He wrote periodically for the American Historical Review, including a paper on the demise of the various ancient Italian peoples that comprised the Roman ethnicity in Julius Caesar's day. Arguing that Roman expansion brought in masses of foreign peoples and slaves that over time changed the ethnic make-up of the Roman populace and contributed to the empire's ruin.[3]

He worked on Latin inscriptions, including the stele from the Forum Romanum in Rome,[4] and on Roman construction and the Servian Wall of Rome.[5][6] His work on the Roman economy was a seminal study of the economy and trade in the Roman world.

Frank was elected to the American Philosophical Society in 1927 and the American Academy of Arts and Sciences in 1935.[7][8]

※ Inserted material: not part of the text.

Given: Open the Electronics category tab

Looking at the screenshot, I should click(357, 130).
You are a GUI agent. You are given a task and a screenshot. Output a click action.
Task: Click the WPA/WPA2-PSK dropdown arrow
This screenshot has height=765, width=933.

He married Grace Edith Mayer in 1907. Of Swedish ancestry, Frank was influenced by his agrarian roots. He was also multilingual and had a great facility for languages, including Scandinavian tongues. At Johns Hopkins, Frank trained Thomas Robert Shannon Broughton, with whom he collaborated on his studies of the Roman economy. A bibliography of Frank's work may be found in The American Journal of Philology 60.3 (1939).[9]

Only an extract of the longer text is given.